O que é 'tomar banho de estrelas', nova
tendência de bem-estar
Estou repousando dentro de uma banheira vazia
da era vitoriana, junto aos arbustos das charnecas de Yorkshire, no norte da
Inglaterra.
Sobre a minha cabeça, cada vez mais estrelas
aparecem à medida que o céu se escurece lentamente, passando de azul-claro para
violeta e, finalmente, azul-marinho.
Ao meu lado, na sua própria banheira, Gemma,
minha guia para o banho de estrelas, inicia a meditação.
"Permita-se se deslumbrar com a incrível
visão do céu que você está presenciando", diz ela, suavemente.
"Aprecie nossa estada aqui, neste momento, nesta bela noite. Concentre-se
suavemente no céu... e na sua respiração. Simplesmente seja."
Sinto frio e autoconsciência. Tento fazer
calar a parte de mim que é profundamente cética, pois quero desesperadamente
escapar da ansiedade que se apossou dos meus três últimos anos de vida.
A busca pelo alívio já me fez nadar em
ambientes selvagens, tocar tambor, praticar ioga e, agora, tomar banho de
estrelas – uma prática emergente de bem-estar, oferecida em hotéis e retiros de
várias partes do mundo.
Tomar banho de estrelas não é apenas
identificar constelações. É se perder no céu noturno.
Cada vez mais pesquisas indicam que esta
atividade pode ajudar a acalmar o sistema nervoso, promover a felicidade e
alimentar uma sensação de perspectiva.
Por isso, aqui estou eu, enrolada em
cobertores, para um fim de semana de observação de estrelas no Santuário de
Broughton, uma construção histórica do século 16 ao lado de um conjunto de
chalés, nos limites do Parque Nacional Yorkshire Dales, na Inglaterra. O local
foi reconhecido como Reserva Internacional do Céu Escuro.
Aqui, o poder de cura da natureza recebe
atenção especial.
O terreno de 12 km² abriga um dos maiores
projetos de reflorestamento do Reino Unido.

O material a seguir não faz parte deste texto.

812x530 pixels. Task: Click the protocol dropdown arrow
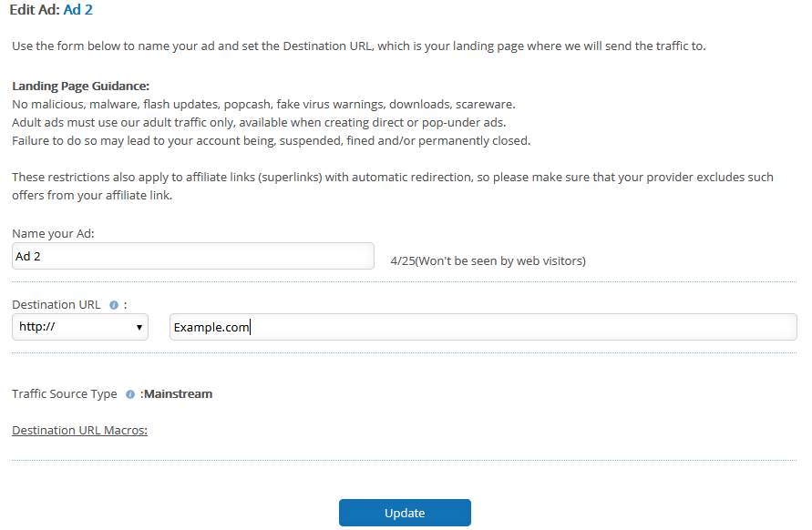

E o banho de estrelas é apenas uma
das muitas atividades criadas para fazer com que os visitantes fiquem mais
próximos do ambiente natural.
A meditação chega ao fim e o silêncio cai
sobre a charneca. Ele só é interrompido pelos pios distantes de uma coruja.
Olho para cima, tentando não pensar no
estresse da semana que passou. O céu continua a escurecer e novas estrelas
surgem como que por magia.
Minha respiração fica mais lenta. De repente,
sinto que algo começa a mudar. Percebo que não estou apenas olhando para o
Universo, mas que faço parte dele.
É impossível não se surpreender com a
vastidão e a beleza do céu noturno lá em cima.

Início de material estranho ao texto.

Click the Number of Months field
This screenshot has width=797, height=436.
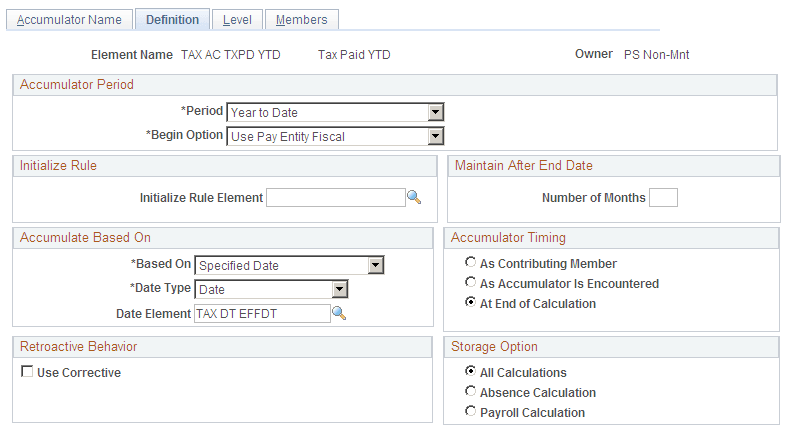[663, 198]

Os benefícios psicológicos da experiência são
bem documentados. Já se comprovou que ela reduz os batimentos cardíacos,
aumenta os níveis de oxitocina e reduz as inflamações.
Estes são alguns dos motivos que fazem com
que observar as estrelas traga tantos benefícios para nossa saúde mental.
"Experimentar admiração regularmente
traz profundos benefícios para nossa saúde mental, pois ela ajuda a nos
sentirmos conectados a algo maior do que nós mesmos", afirma o astrofísico
e professor de ioga e meditação Mark Westmoquette. Ele administra retiros de
observação de estrelas no Reino Unido e no continente europeu.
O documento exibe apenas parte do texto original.